Brandon Cavitt

Personal information
- Date of birth: March 28, 1973 (age 52)
- Place of birth: Stockton, California, United States
- Height: 5 ft 8 in (1.73 m)
- Position: Midfielder

Youth career
- 1992: Sonoma State University
- 1993–1995: Sacramento State University

Senior career*
- Years: Team / Apps / (Gls)
- 1992–1995: San Francisco All Blacks
- 1996: Sacramento Scorpions
- 1997: Sacramento Knights (indoor)
- 1998: New Orleans Storm / 22 / (0)
- 1999–2001: Sacramento Knights (indoor)
- 2002–2003: Dallas Sidekicks (indoor) / 7 / (2)

= Brandon Cavitt =

American soccer player (born 1973)

Brandon Cavitt (born March 28, 1973, in Stockton, California) is a retired U.S. soccer midfielder who spent five seasons in the USISL, one in the Continental Indoor Soccer League, one in the World Indoor Soccer League and one in the Major Indoor Soccer League.

==Youth==
In 1992, Cavitt began his collegiate career at Sonoma State University. In the summer of 1993, he transferred to Sacramento State University where he played from 1993 to 1995. His seventeen career assists puts him tied for the school record. He was inducted into the school's Athletic Honor Roll in 2005. He graduated in 2003 with a bachelor's degree in English.

==Professional==
In 1992, Cavitt joined with the expansion San Francisco All Blacks of the USISL as an amateur player. He spent each collegiate off seasons with San Francisco through the 1995 season. In February 1996, the Dallas Burn selected Cavitt in the third round (twenty-eighth overall) of the 1996 MLS College Draft. The Burn waived him on March 26, 1996, during a pre-season roster reduction. He then returned to Northern California where he played for the Sacramento Scorpions of the USISL. He moved to the Sacramento Knights of the Continental Indoor Soccer League for the 1997 summer indoor season.
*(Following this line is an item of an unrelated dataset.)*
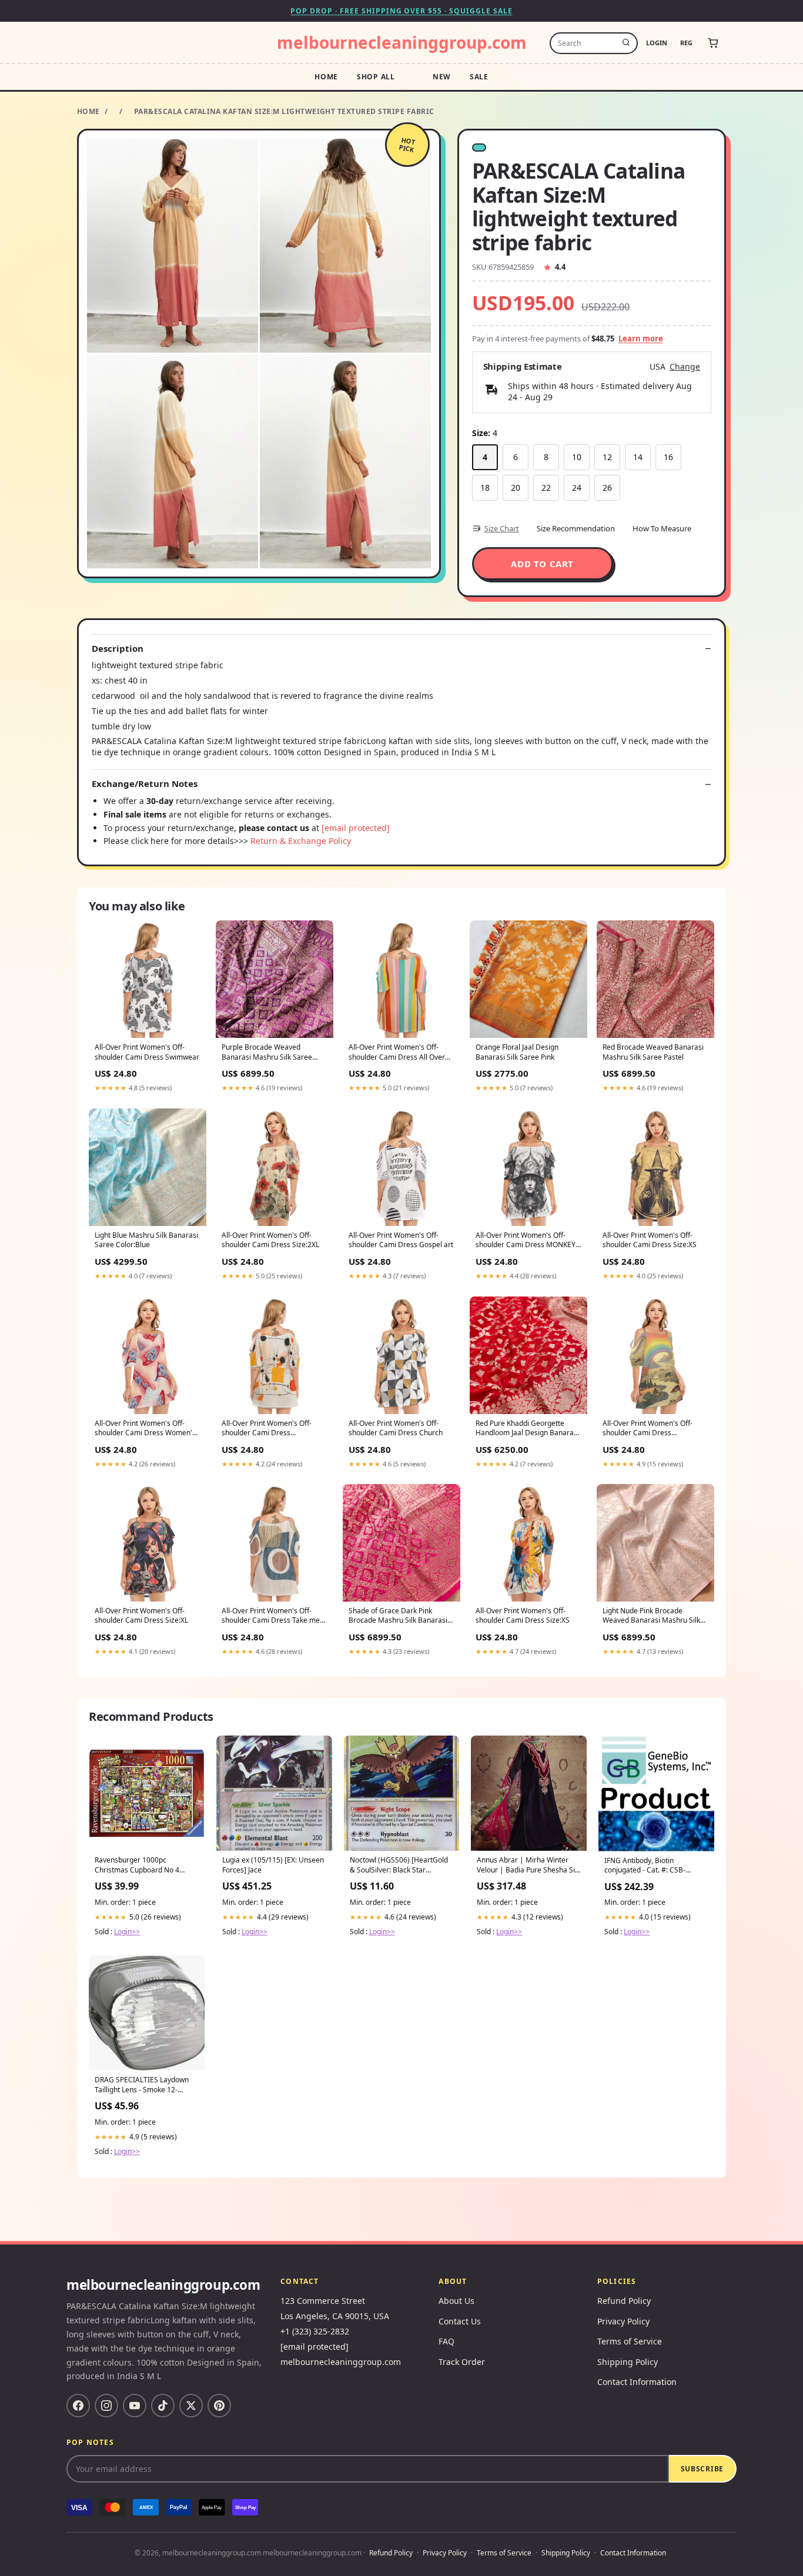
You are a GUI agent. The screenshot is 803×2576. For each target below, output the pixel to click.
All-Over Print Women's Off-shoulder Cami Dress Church (396, 1428)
In 1998, he played for the St. Louis Storm in the USISL A-League but returned to the Knights in 1999, playing for them through the 2001 season. In 1999, the Knights played in the World Indoor Soccer League, winning the league title. The Dallas Sidekicks selected Cavitt with the 15th pick of the 2002 MISL Dispersal Draft. He signed with Dallas on February 6, 2003, and played seven games with them during the 2003–2004 season.